Work order: Each line from the material with the word "header" in it must be copied.

Source data:
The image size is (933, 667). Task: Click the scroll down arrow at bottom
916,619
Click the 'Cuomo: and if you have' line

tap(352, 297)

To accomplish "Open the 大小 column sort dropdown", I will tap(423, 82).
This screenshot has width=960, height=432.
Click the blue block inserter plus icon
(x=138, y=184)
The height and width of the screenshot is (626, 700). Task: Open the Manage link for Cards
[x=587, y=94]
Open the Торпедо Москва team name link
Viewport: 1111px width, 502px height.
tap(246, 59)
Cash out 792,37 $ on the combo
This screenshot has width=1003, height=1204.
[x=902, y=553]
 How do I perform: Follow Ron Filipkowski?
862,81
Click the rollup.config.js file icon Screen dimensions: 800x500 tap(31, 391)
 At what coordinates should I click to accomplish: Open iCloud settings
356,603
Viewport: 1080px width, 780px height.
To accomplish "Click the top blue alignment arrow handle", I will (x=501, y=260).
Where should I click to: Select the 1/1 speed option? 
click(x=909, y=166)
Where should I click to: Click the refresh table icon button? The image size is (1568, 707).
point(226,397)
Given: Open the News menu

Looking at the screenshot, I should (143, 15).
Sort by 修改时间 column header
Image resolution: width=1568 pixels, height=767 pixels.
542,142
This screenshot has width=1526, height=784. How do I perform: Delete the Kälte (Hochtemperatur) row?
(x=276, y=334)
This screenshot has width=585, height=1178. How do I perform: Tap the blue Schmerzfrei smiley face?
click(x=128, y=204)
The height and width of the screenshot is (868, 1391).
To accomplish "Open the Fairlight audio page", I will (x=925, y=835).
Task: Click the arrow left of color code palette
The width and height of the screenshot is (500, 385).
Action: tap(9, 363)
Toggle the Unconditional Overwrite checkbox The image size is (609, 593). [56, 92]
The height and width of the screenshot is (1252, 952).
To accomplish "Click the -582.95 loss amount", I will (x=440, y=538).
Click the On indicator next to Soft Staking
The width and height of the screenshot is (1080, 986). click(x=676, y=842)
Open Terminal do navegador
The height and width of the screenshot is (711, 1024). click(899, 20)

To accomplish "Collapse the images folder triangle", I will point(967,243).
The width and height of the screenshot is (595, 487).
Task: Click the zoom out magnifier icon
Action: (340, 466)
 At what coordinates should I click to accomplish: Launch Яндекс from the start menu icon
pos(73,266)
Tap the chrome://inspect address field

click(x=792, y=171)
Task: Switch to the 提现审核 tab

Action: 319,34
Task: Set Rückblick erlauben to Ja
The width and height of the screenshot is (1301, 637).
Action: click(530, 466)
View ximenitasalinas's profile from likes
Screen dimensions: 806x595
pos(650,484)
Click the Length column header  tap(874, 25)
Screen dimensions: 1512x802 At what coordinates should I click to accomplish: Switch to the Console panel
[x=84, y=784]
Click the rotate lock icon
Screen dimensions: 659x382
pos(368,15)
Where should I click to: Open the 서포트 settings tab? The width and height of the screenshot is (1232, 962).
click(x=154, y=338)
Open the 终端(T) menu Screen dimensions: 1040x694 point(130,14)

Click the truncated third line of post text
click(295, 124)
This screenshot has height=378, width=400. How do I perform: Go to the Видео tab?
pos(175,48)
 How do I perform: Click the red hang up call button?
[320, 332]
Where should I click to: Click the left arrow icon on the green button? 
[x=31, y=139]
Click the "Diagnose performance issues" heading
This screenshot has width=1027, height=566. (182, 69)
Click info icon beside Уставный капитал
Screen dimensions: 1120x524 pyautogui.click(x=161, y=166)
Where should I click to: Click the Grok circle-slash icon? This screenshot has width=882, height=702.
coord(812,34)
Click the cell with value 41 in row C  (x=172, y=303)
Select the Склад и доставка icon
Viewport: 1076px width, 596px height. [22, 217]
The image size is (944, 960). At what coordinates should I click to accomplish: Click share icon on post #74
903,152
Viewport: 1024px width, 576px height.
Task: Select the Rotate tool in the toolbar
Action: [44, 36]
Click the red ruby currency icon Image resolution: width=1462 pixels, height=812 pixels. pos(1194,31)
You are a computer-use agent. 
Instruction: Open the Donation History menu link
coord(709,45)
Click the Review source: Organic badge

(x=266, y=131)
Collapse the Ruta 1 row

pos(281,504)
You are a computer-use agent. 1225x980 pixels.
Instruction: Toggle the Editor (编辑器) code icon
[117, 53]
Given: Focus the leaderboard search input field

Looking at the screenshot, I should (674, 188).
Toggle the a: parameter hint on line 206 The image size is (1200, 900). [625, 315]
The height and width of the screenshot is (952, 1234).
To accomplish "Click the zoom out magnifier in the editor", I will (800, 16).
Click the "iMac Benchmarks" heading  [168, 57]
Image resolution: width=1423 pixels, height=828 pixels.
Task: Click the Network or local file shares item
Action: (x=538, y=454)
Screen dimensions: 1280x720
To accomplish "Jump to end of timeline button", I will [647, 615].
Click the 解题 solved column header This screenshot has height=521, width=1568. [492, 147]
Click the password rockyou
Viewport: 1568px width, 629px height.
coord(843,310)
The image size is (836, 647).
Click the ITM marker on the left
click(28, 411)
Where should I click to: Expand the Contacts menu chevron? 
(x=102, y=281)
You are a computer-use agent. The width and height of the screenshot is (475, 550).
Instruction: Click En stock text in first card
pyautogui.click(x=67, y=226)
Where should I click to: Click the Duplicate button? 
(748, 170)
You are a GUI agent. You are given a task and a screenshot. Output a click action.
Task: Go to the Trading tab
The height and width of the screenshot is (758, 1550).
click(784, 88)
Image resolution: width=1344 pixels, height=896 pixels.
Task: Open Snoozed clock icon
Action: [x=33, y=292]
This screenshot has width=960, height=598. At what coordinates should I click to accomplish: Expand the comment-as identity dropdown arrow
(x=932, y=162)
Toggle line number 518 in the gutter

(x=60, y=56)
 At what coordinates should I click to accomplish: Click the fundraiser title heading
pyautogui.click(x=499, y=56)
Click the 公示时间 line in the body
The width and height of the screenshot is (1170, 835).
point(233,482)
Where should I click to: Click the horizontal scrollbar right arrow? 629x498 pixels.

Result of this exercise:
Sort by 修改时间 column header
Click the Length column header  tap(874, 25)
Click the 解题 solved column header This screenshot has height=521, width=1568. [492, 147]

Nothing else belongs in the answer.